During her husband’s brief imprisonment for that beating, Diane packed up her two girls and fled for her life. She drove as though chased by demons, frantically trying to put as many miles as possible between them and the man who had once vowed to love, honor, and cherish her.

Her car—equally battered and exhausted—broke down in three different states. Some incredibly generous truckers recognized her plight and, without prompting, became her guardians. Taking time away from their own hectic schedules, they made sure that she would not be stranded. Aware of her fear, they became a rolling team of strong comfort, protecting her throughout her flight.
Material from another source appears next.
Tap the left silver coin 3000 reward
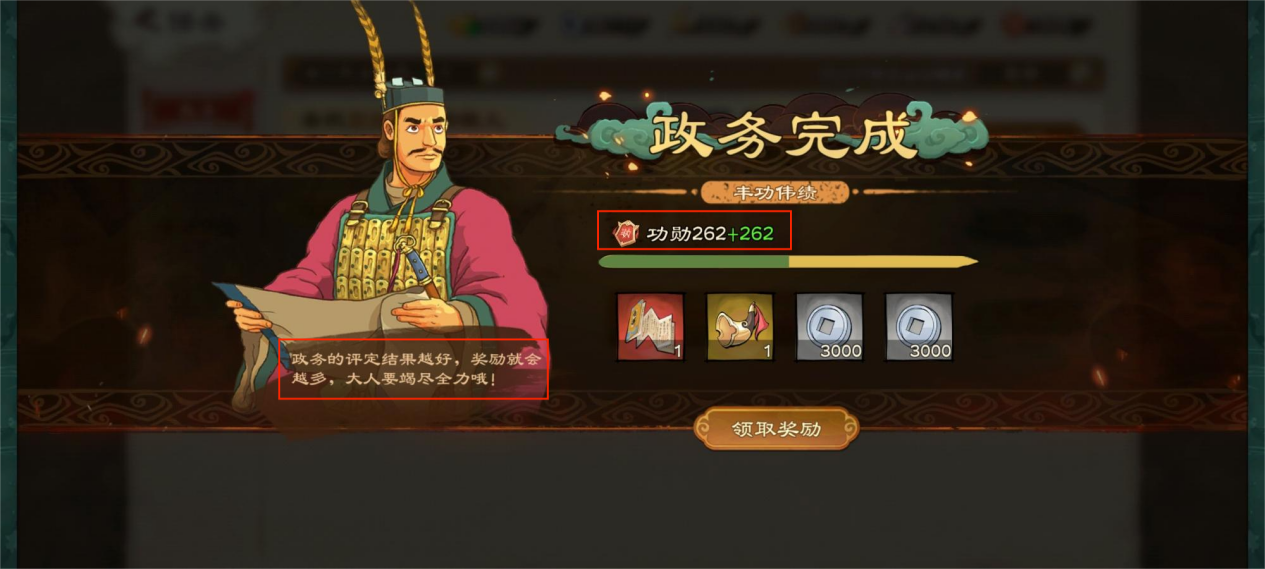Screen dimensions: 1265x569 829,327
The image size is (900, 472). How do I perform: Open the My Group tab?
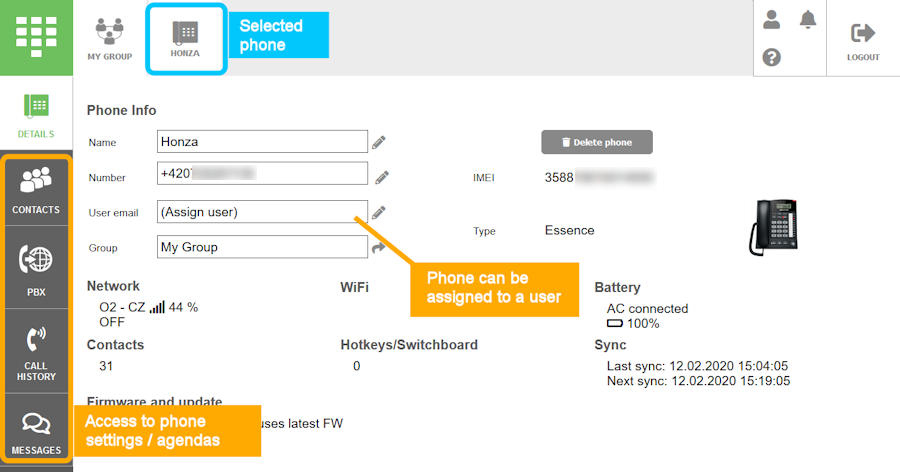109,38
They radioed ahead and created a protective network on wheels of drivers who would safely guide the “Little Lady
and her Angels.” Mile after mile, across this great country, the truckers used their rigs to pull her failing car in their own draft. Despite their differing routes, the truckers never left their post of protection until they had found another that they trusted to hand off their mantle of guardianship. Together, each doing what they could, they guided her to rest and safety.

Nearly collapsing with fatigue, Diane was at last forced to stop. They found a rundown shelter to stay in for what was left of that hellish night. Even then, the bone-weary woman felt the weight of evil eyes fixed on her as she guided her heavy-eyed daughters past the crowded rows of filthy bunk beds. But one of the men, sensing the undercurrent of danger, followed the desperate trio to their bedroom at the far end of the shelter. He had overheard her conversation at the front desk about her flight from a life of abuse.
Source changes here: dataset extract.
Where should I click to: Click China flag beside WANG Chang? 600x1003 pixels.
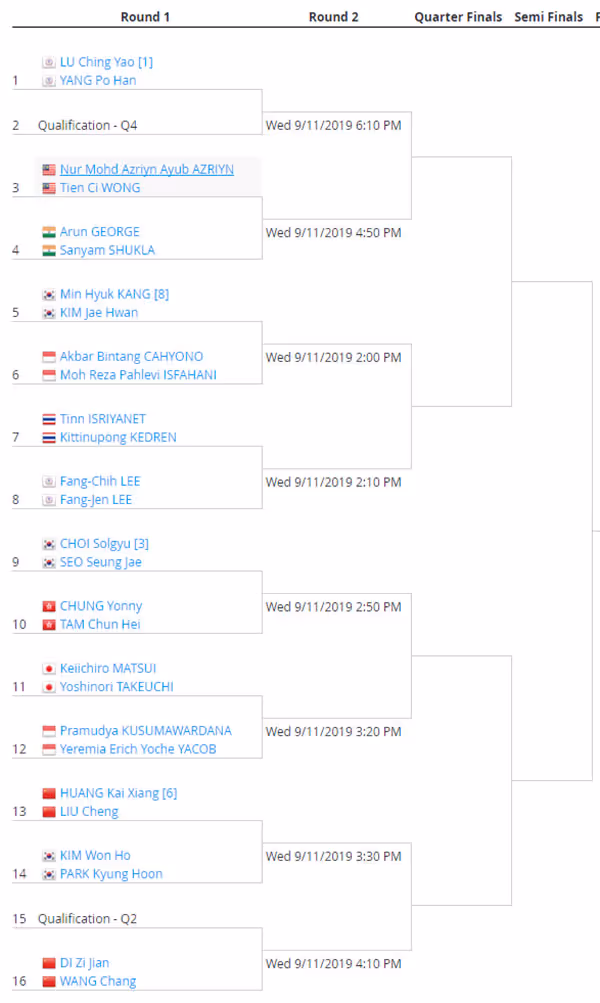(x=49, y=981)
“As a boy, I watched my mother being battered,” the stranger volunteered. “No woman deserves that,” he continued as his eyes dropped to the ground. “I know this is a really bad neighborhood. I want you to rest; I want you to be safe. Would you mind if I stood watch over your door tonight?” he asked with the heart of a little boy who could not do the same for his own mother. With that request, he boldly stood outside their dorm—all night long. Throughout the dark hours, the cringing family could hear him driving away evil souls who lingered at the threshold of their room, this guardian angel with the heart of a lion—a son who had grown into a man any mother would be proud of. He kept watch all night so that a haggard woman and her frightened children could finally rest.